## DATASET EXTRACT
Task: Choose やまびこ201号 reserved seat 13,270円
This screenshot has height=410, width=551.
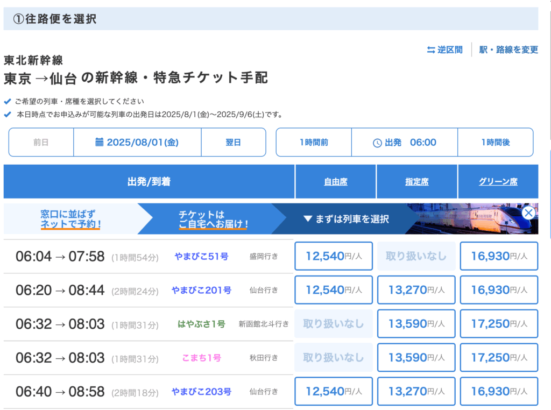Action: coord(416,290)
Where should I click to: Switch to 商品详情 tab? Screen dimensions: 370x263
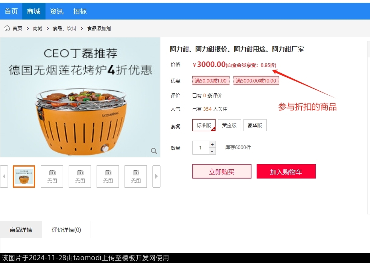pos(21,230)
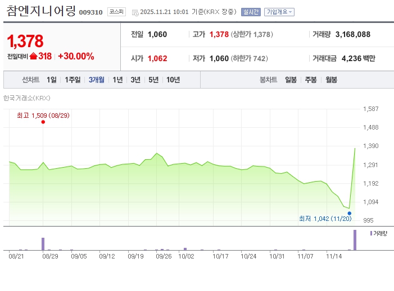Viewport: 394px width, 291px height.
Task: Click the purple 거래량 legend swatch
Action: click(371, 232)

## WORK ORDER
Give the listing again word for word, without its images.

## ANSWER
Task: Choose やまびこ201号 reserved seat 13,270円
This screenshot has height=410, width=551.
Action: coord(416,290)
Where should I click to: Switch to 商品详情 tab? Screen dimensions: 370x263
pos(21,230)
Viewport: 394px width, 291px height.
Task: Click the purple 거래량 legend swatch
Action: click(371, 232)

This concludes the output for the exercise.